An HSA is a Health Savings Account, which allows Americans to save pre-tax money for health related expenses. Today, many families are taking advantage of this option because of the various advantages including tax advantages, plan portability and the roll over ability.

Tax Advantages:

Advantages of an HSAHSAs were created by the Medicare bill signed in 2003. Individuals who choose to participate contribute a certain amount of every paycheck into an HSA account. This money is tax-free, meaning there are no taxes taken out of the contribution amount. There is no withdrawal tax as long as the withdrawal is use for medical expenses, and money contributed can be used as a tax deduction the following year. Beginning at age 65, HSA participants may withdraw unused HSA funds as regular income without incurring tax penalties

Plan Portability:

HSA plans are not company-specific, meaning you can use your HSA to pay any doctor in any office. Because the premiums are lower for high deductible health plans, an HSA helps you to cover your deductible if necessary, while keeping your monthly premiums low. Because your HSA is owned by you, and not a company, it can be used when and where you see fit.

Rollover Ability:

Money remaining in the HSA account at the end of the year rolls over to the following year, allowing you to save for the future in years when you didn’t have any large medical expenses.

Using an HSA:

The money contributed is tax-free, allowing eligible individuals to save for qualified medical and retirement health expenses. Some individuals use this money for routine physical exams, while others use it to meet their deductible, or pay for elective procedures such as laser eye surgery, stop-smoking programs, long-term care, etc.

HSA Requirements:

In order to establish an HSA, you must meet a few minimum qualifications. The list below details the characteristics of an HSA-qualified high deductible health plan:

  1. Minimum deductible of $1,050 for self-only coverage or $2,100 for family coverage.

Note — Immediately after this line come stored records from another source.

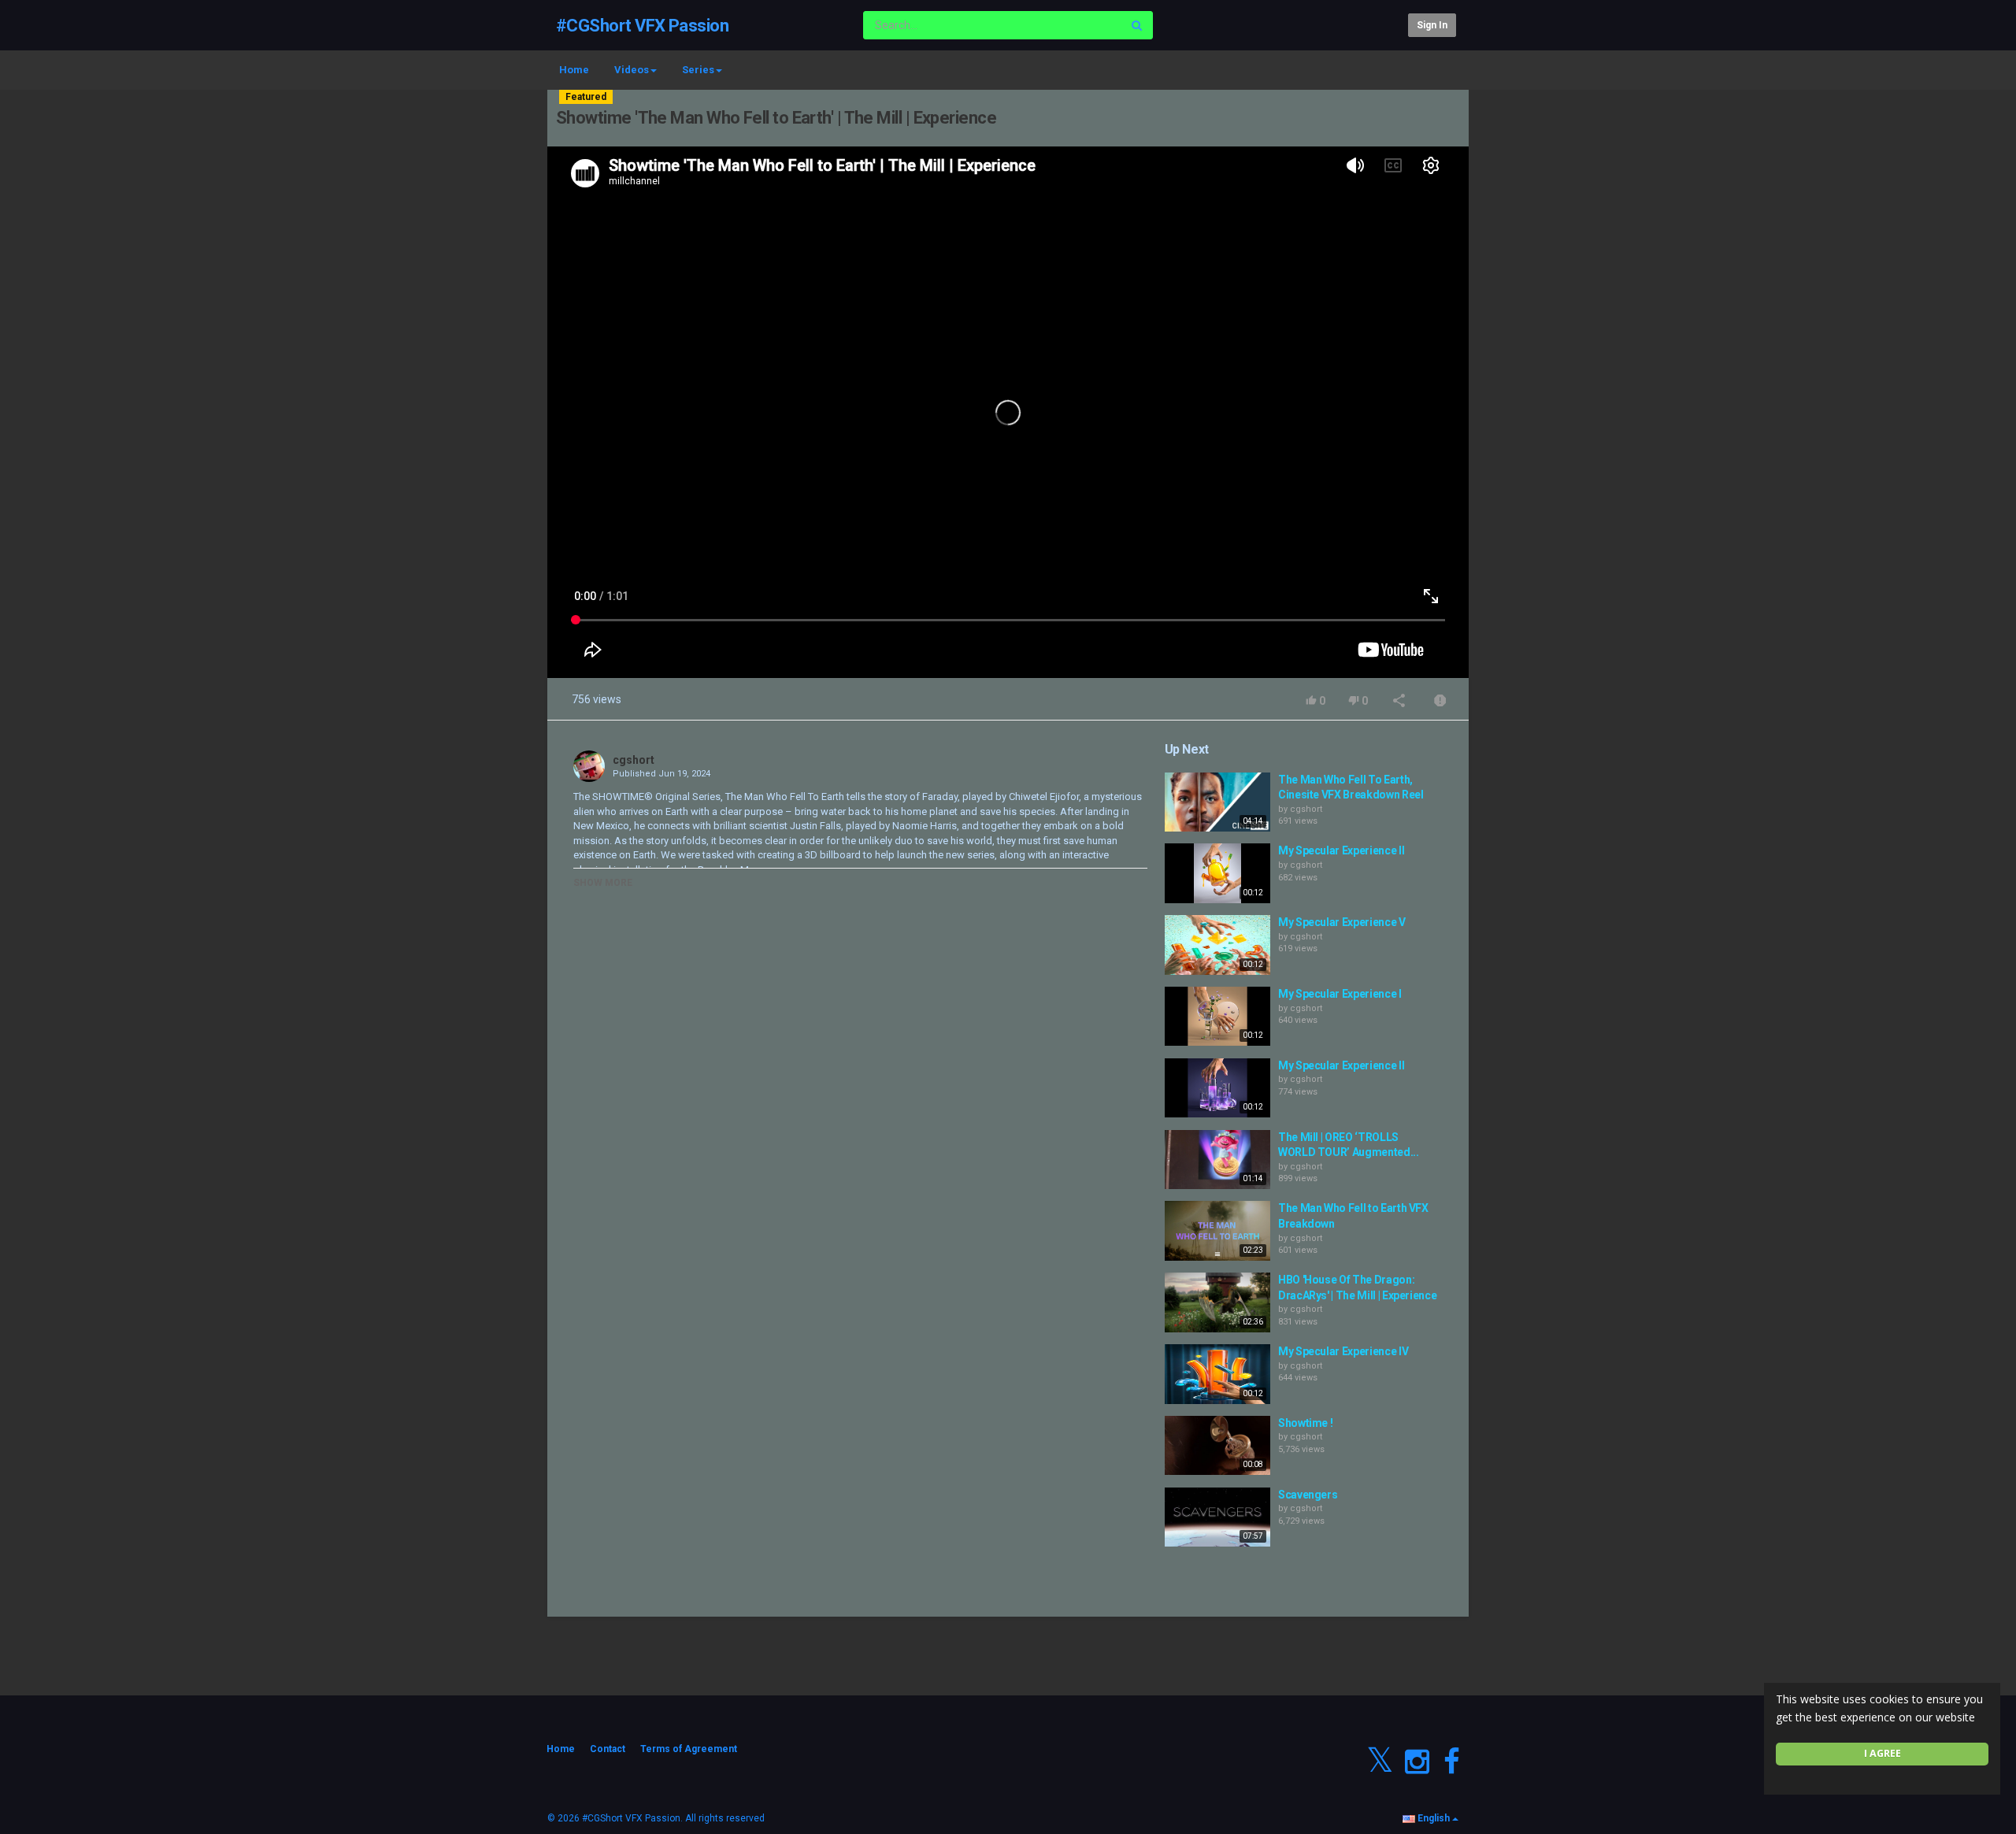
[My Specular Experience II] (1217, 873)
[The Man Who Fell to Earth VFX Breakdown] (1217, 1231)
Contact (607, 1748)
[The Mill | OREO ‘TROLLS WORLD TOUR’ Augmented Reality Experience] (1217, 1160)
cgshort (633, 760)
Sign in (1432, 25)
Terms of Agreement (688, 1748)
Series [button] (698, 70)
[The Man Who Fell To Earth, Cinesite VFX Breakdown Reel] (1217, 802)
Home (574, 70)
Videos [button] (631, 70)
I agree (1882, 1753)
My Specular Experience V (1342, 922)
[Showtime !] (1217, 1446)
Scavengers (1308, 1494)
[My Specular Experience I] (1217, 1017)
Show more (602, 882)
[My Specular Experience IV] (1217, 1374)
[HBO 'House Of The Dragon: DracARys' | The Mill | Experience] (1217, 1302)
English (1433, 1818)
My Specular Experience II (1341, 850)
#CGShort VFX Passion (642, 25)
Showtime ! (1305, 1423)
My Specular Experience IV (1343, 1351)
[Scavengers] (1217, 1517)
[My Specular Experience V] (1217, 945)
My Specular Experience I (1340, 993)
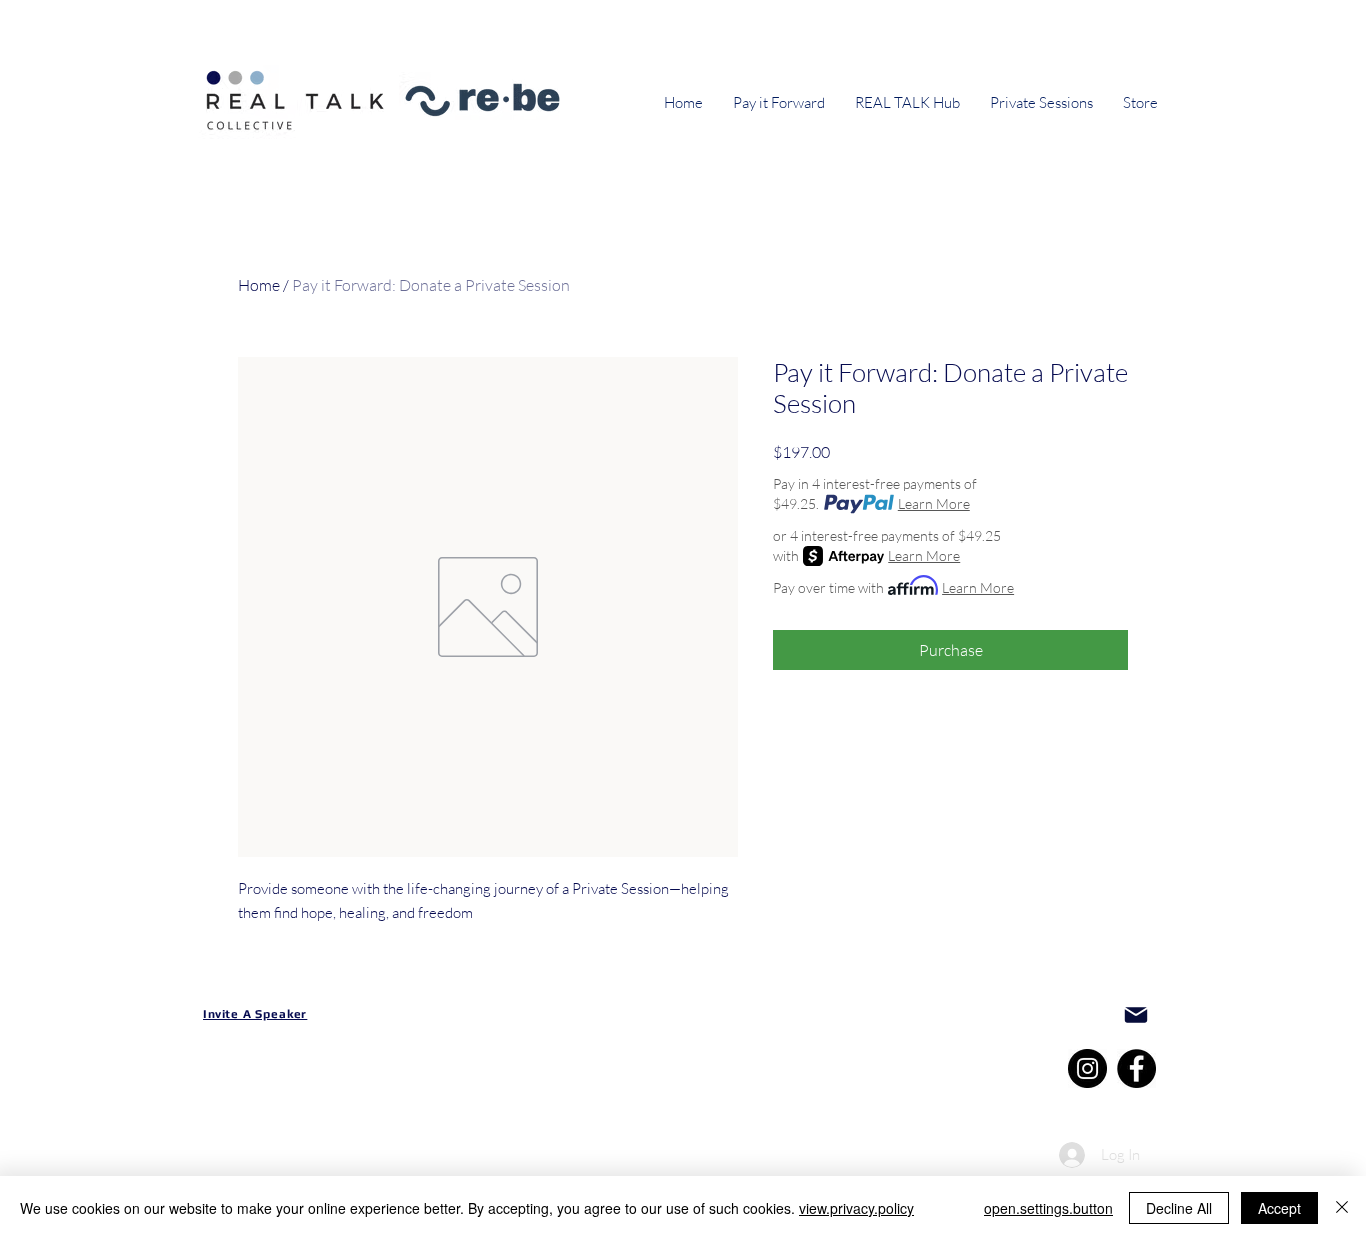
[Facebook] (1136, 1068)
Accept (1279, 1208)
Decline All (1179, 1208)
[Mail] (1136, 1015)
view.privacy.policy (856, 1208)
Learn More (934, 503)
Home (259, 285)
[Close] (1342, 1208)
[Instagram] (1087, 1068)
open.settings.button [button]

  2. Maximum out-of-pocket limit (including deductibles and co-pays) of $5,250 for self-only coverage and $10,500 for family coverage. Higher out-of-pocket (co-pays and co-insurance) is allowed for out-of-network care

  3. Preventive care may have first dollar coverage

  4. Co-pays may be applied to preventive care

The most important thing to look for is the words "Qualifying High Deductible Health Plan" or a reference to IRC Section 223 in the declaration page of your insurance policy. This tells you that your plan qualifies for an HSA and you can start contributing tax free today.